Today, the New York Times ran a piece by Business writers Gretchen Morgenson and Louise Story entitled “Clients Worried About Goldman’s Dueling Goals,” which was spurned by the SEC’s recent investigation into the investment banking “vampire squid” in which Goldman Sachs screwed smaller clients for the sake of a very big client! Goldman’s people read the article, and – like anybody who has ever had anything written about them they didn’t like – feel like they were “misrepresented.”
So Goldman Sachs got to blogging. And posted the entirety of their interview with the New York Times, emboldening the portions of the quotes they gave the New York Times that the Times used, with the intent of showing how they were in fact “misrepresented.”
Unfortunately, this does nothing to the story but provide more context for an interview in which Goldman comes out looking terribly. For example, emphasis theirs:
Q. In addition to the 14 principles, former employees contend that there is an additional, unwritten principle urging workers to embrace the conflicts of interest inherent in the firm’s business model and to consider such conflicts to be part of a healthy tension between client and firm. Could you comment on this?
A. We’re not aware of this so-called “unwritten principle”, but every large financial institution, in fact virtually any business in any industry, has potential conflicts and we all have an obligation to manage them effectively.
And that changes this how, exactly? If anything, the entire interview is an illuminating document into just how spin-ready whatever anyone at Goldman says is. Another example that wasn’t used in the Times piece, about the credit default swap insurance they took out on AIG failing.
The set-up: imagine, for a moment, your government telling you that you didn’t really need to know there was an alien invasion coming to enslave and kill us until after we’ve been enslaved by said aliens (because they didn’t think the aliens were out to kill us, and also, wanted to make money off of them). You’d be pissed, right?
Well, imagine being a Goldman investor today – or an American with money to lose! – and watching how Goldman tries to define what’s “material non-public information.” Emphasis theirs:
Q. Goldman has said that it bought CDS protection on AIG to protect itself if the insurer failed. Goldman purchased this protection when it had information about margin calls it was making on AIG and which AIG was resisting. Did Goldman tell the counterparties from whom it bought the CDS protection on AIG about the margin call information Goldman had on the insurer? Does Goldman feel that there were any conflicts involving its purchase of protection on AIG at the same time that it had nonpublic information about the insurer’s financial position?

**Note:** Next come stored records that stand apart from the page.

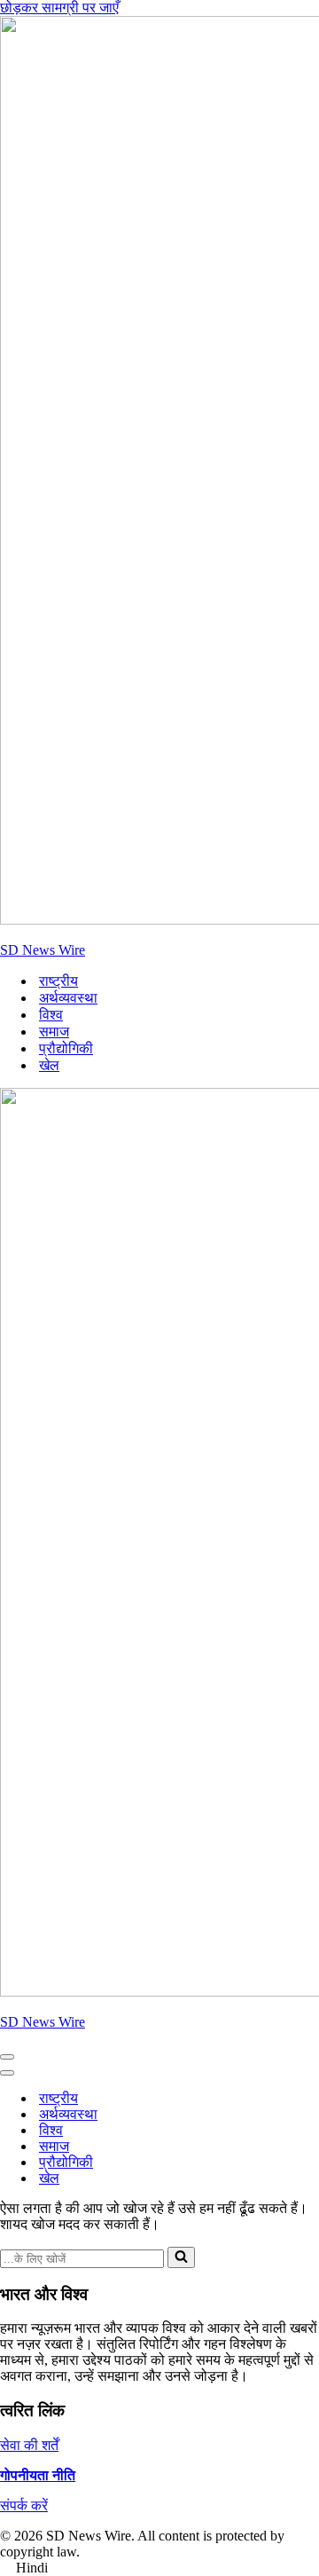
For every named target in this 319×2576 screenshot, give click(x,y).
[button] (159, 2568)
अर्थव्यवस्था (68, 997)
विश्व (51, 1014)
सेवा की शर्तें (29, 2445)
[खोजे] (181, 2257)
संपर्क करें (24, 2505)
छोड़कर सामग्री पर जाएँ (59, 7)
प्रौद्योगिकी (66, 1048)
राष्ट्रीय (58, 981)
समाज (54, 1031)
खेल (49, 1065)
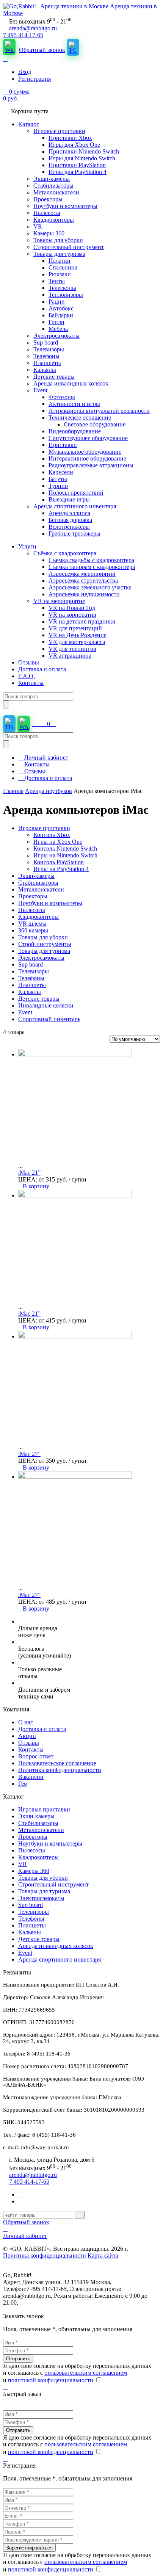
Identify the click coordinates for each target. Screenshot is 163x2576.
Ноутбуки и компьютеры (50, 1843)
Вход (24, 72)
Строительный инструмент (53, 1884)
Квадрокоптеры (38, 1857)
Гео (22, 1783)
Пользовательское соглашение (57, 1763)
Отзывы (34, 771)
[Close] (5, 2309)
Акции (27, 1736)
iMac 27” (29, 1454)
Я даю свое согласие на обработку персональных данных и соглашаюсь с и (77, 2373)
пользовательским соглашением (85, 2372)
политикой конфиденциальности (50, 2380)
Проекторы (32, 1836)
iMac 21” (29, 1172)
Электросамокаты (41, 1898)
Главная (13, 791)
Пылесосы (31, 1850)
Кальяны (29, 1932)
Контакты (36, 764)
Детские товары (39, 1939)
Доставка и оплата (47, 778)
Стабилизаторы (38, 1823)
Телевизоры (33, 1911)
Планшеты (32, 1925)
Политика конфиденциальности (59, 1770)
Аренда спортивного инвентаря (59, 1959)
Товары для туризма (44, 1891)
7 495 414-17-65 (23, 35)
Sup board (30, 1905)
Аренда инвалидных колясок (55, 1946)
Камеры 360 (33, 1871)
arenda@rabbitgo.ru (33, 28)
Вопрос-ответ (35, 1756)
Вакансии (31, 1777)
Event (25, 1952)
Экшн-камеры (36, 1816)
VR (22, 1864)
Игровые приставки (44, 1809)
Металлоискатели (41, 1830)
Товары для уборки (43, 1877)
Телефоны (31, 1918)
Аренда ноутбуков (48, 791)
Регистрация (34, 78)
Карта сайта (103, 2255)
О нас (25, 1722)
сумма (16, 95)
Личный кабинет (45, 757)
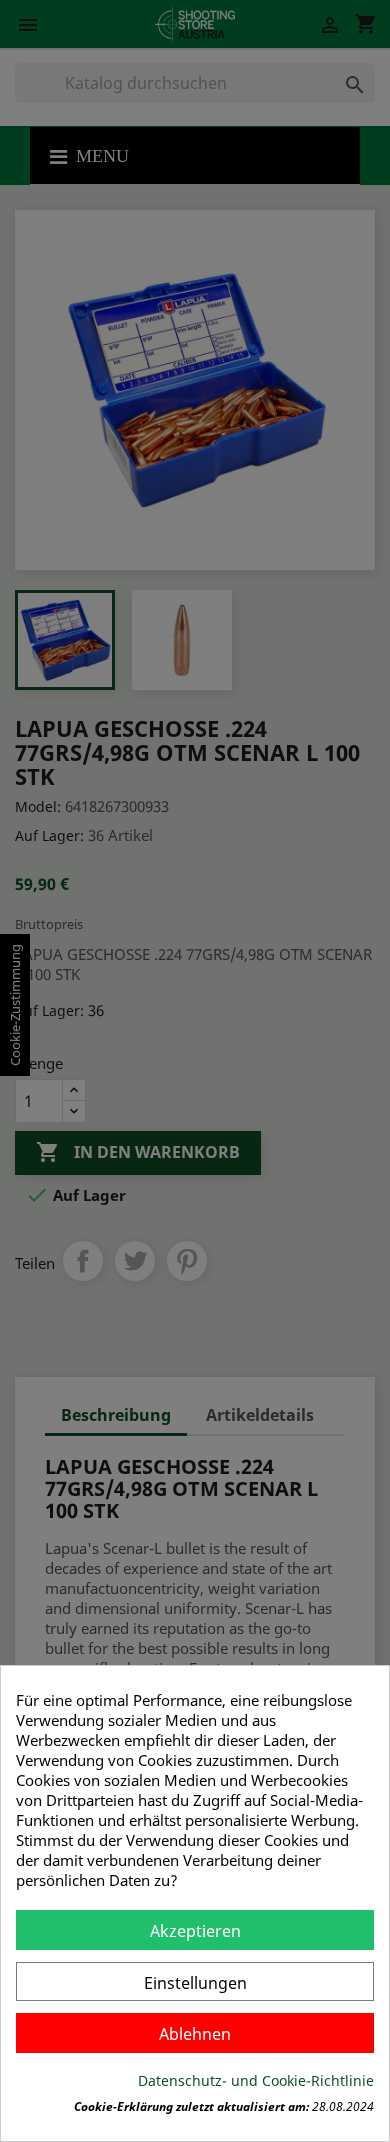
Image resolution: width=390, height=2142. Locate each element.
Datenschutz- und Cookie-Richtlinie (256, 2080)
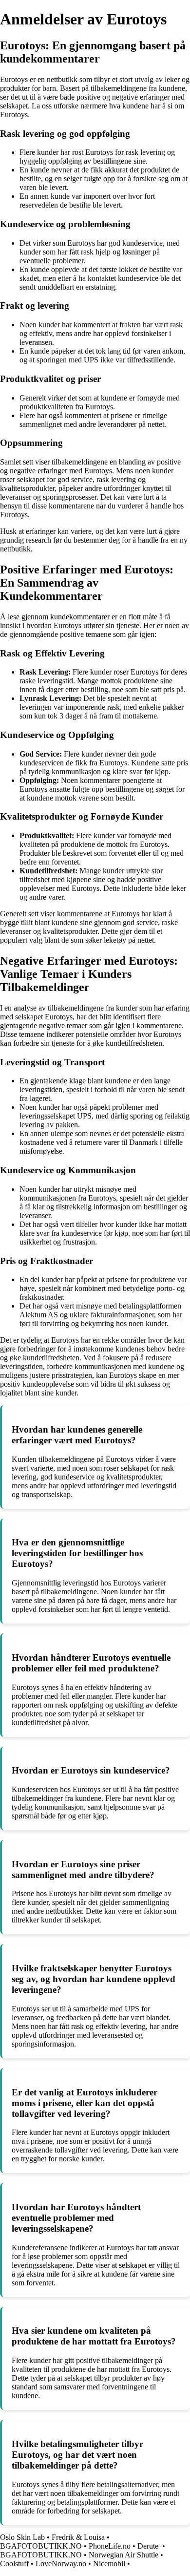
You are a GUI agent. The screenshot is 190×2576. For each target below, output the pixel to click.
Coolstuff (14, 2563)
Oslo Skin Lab (22, 2537)
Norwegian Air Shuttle (123, 2555)
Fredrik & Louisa (78, 2537)
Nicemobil (109, 2563)
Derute (148, 2546)
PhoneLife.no (110, 2546)
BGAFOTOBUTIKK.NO (41, 2546)
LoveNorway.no (61, 2563)
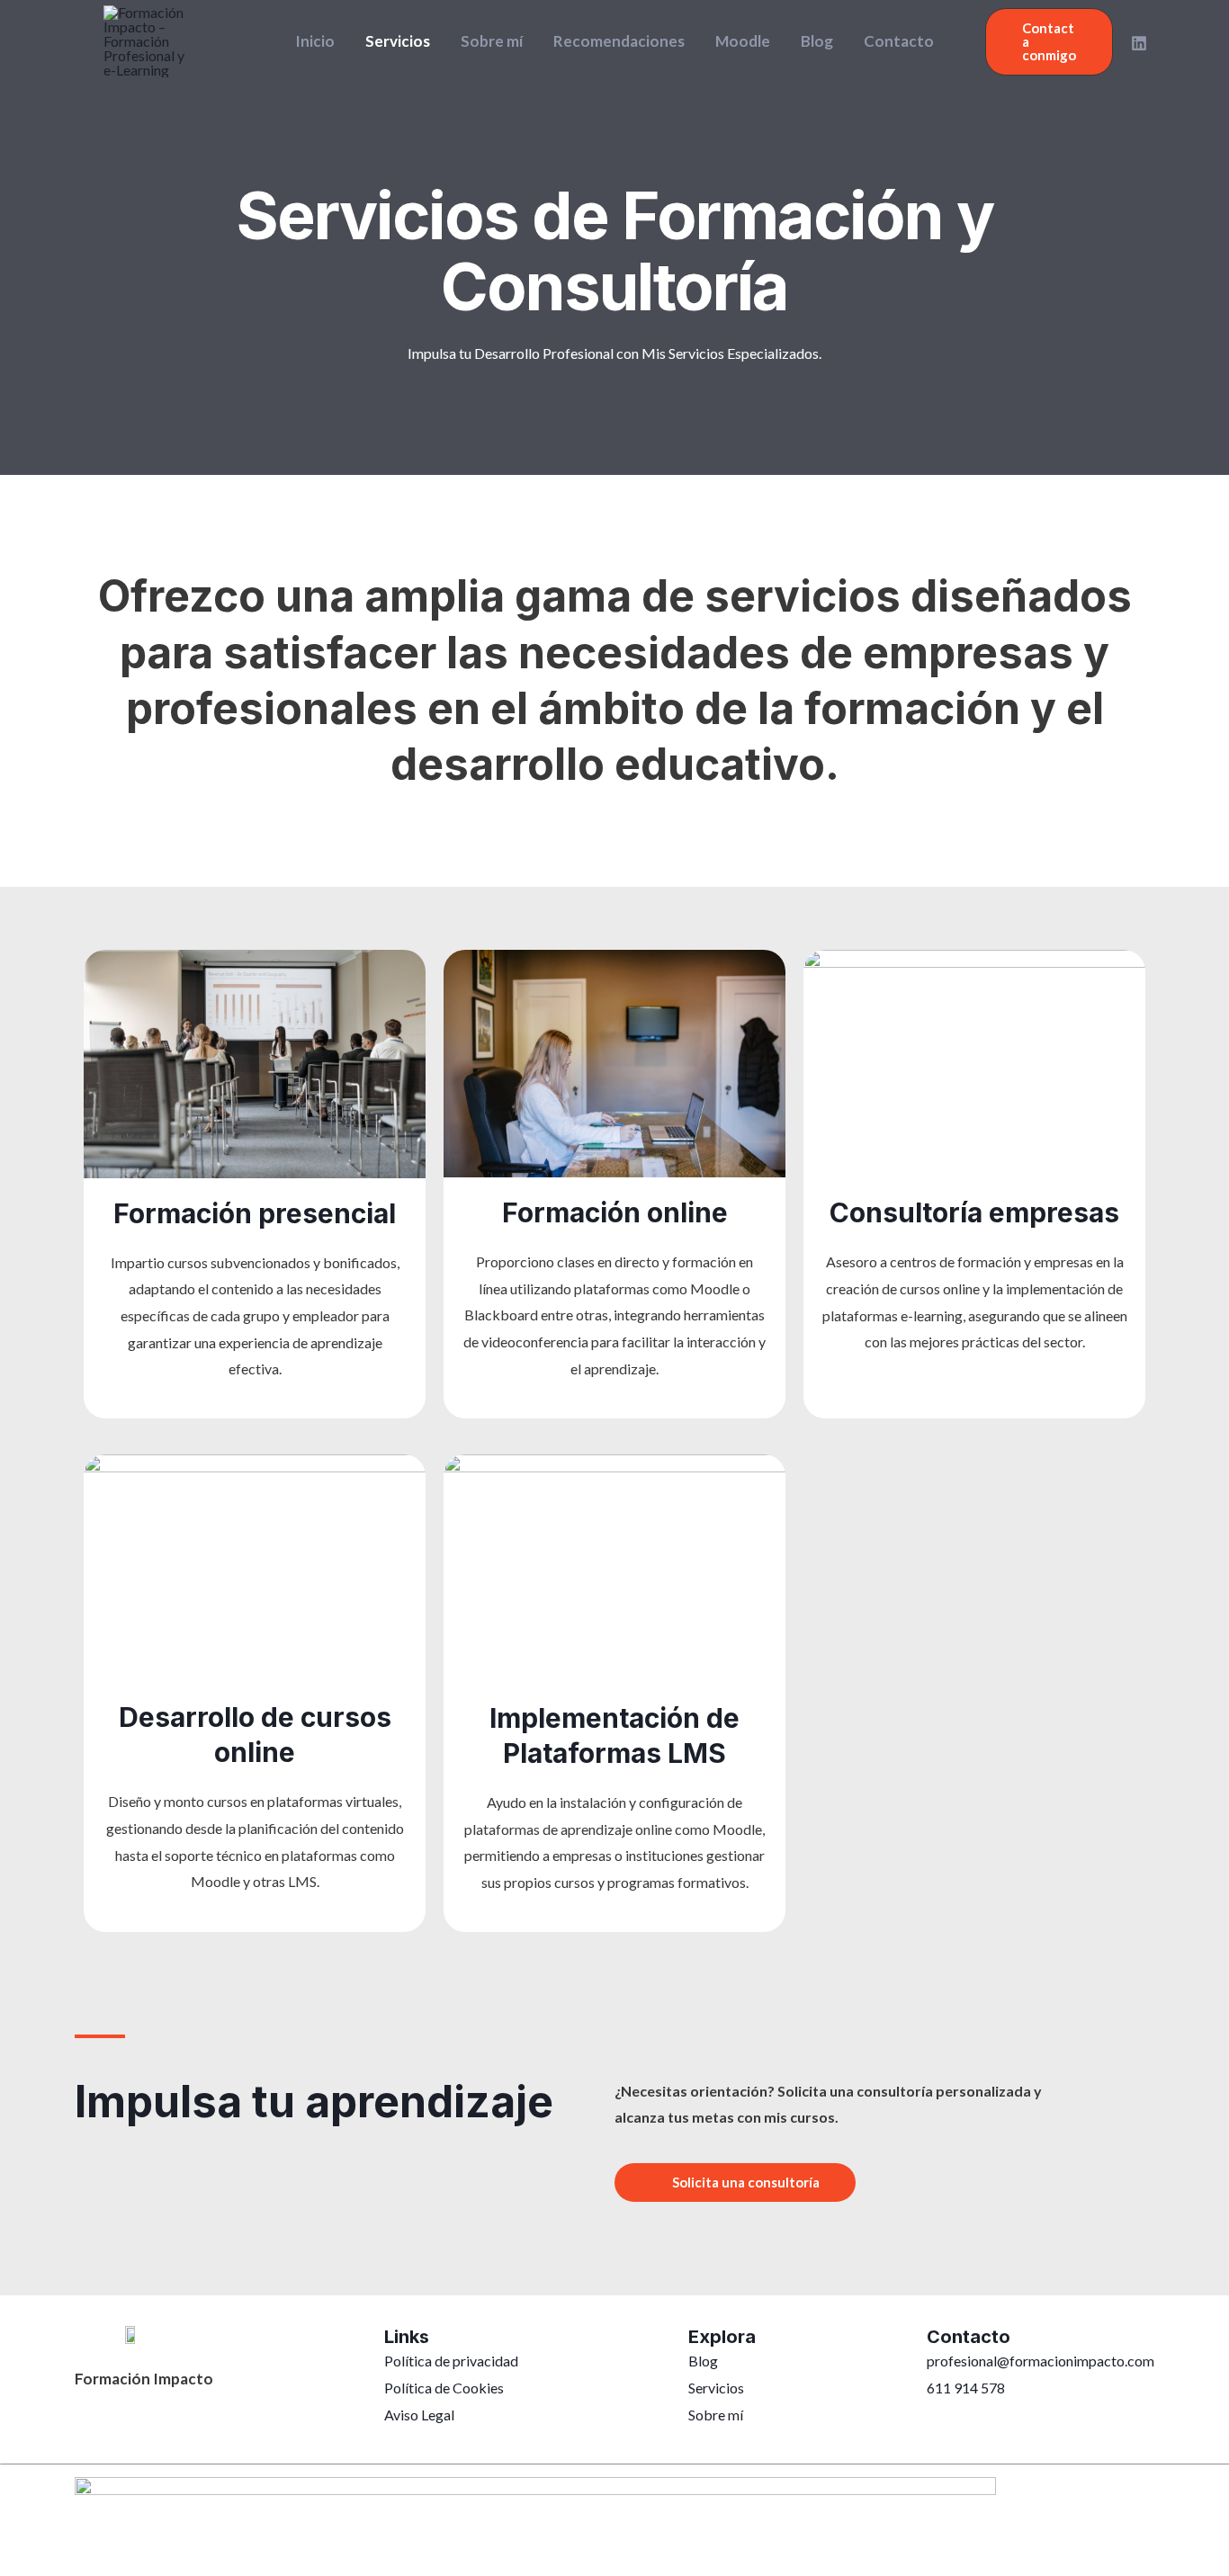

A. The premise of the question is wrong: we did not have material non-public information about AIG’s financial position. We had a series of disputes with AIG about the valuation of assets for which they were providing protection. That is quite different from having material non-public information about the financial condition of the company.
Also, if we had told another counterpart about our dispute with AIG, we would have been violating the confidentiality obligation we had to AIG.
And that’s misrepresentation how, again? If anything, this serves to illustrate even further the kind of complete state of cognitive dissonance Goldman’s corporate culture revolves around.